A person injured by an aggravated offense may recover damages and attorneys’ fees in a federal civil action.

A court must order mandatory restitution, in addition to other criminal or civil penalties, for an aggravated offense in which a person acts with reckless disregard that such conduct contributes to sex trafficking.

A defendant may assert, as an affirmative defense, that the promotion or facilitation of prostitution is legal in the jurisdiction where it was targeted.


(Sec. 4) The bill amends the Communications Act of 1934 to declare that section 230 does not limit: (1) a federal civil claim for conduct that constitutes sex trafficking, (2) a federal criminal charge for conduct that constitutes sex trafficking, or (3) a state criminal charge for conduct that promotes or facilitates prostitution in violation of this bill.

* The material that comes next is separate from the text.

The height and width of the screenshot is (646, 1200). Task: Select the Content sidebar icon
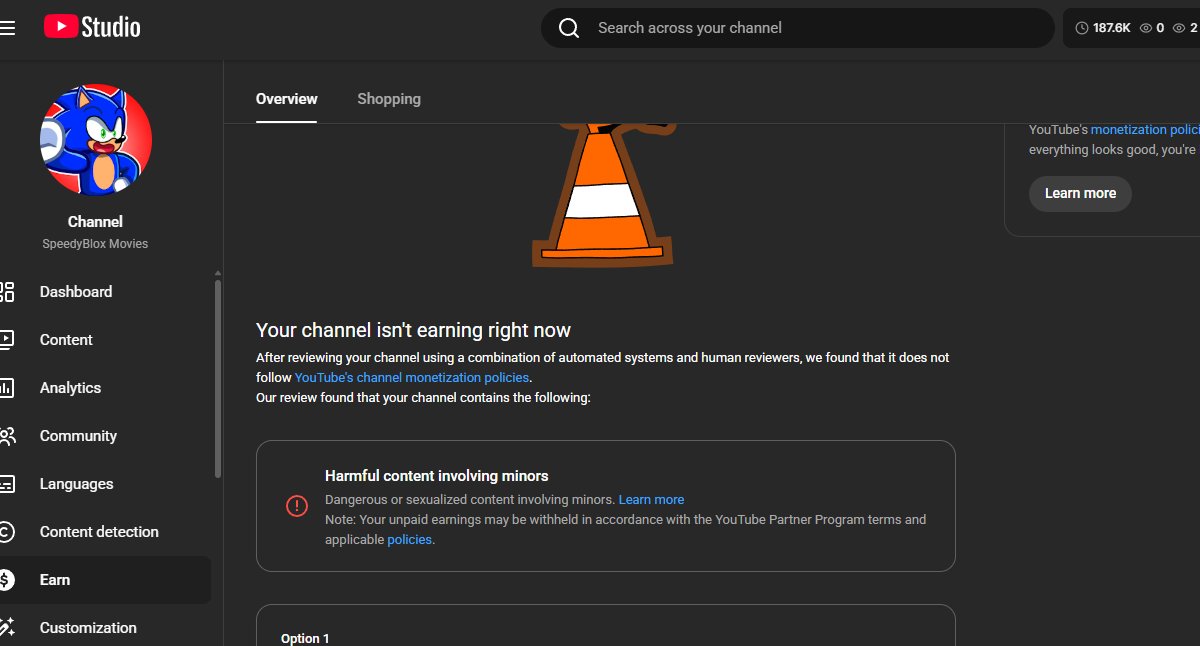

The amendments apply regardless of whether alleged conduct occurs before, on, or after this bill’s enactment.

(Sec. 5) The bill amends the federal criminal code to define a phrase related to the prohibition on sex trafficking. Currently, it a crime to knowingly benefit from participation in a venture that engages in sex trafficking. This bill defines “participation in a venture” to mean knowingly assisting, supporting, or facilitating a sex trafficking violation.

Even more:

(Sec. 6) A state may file a federal civil action to enforce federal sex trafficking violations.

(Sec. 7) This section states that this bill does not limit federal or state civil actions or criminal prosecutions that are not preempted by section 230 of the Communications Act of 1934.

(Sec. 8) The Government Accountability Office must report to Congress on information related to damages and mandatory restitution for aggravated offenses under this bill.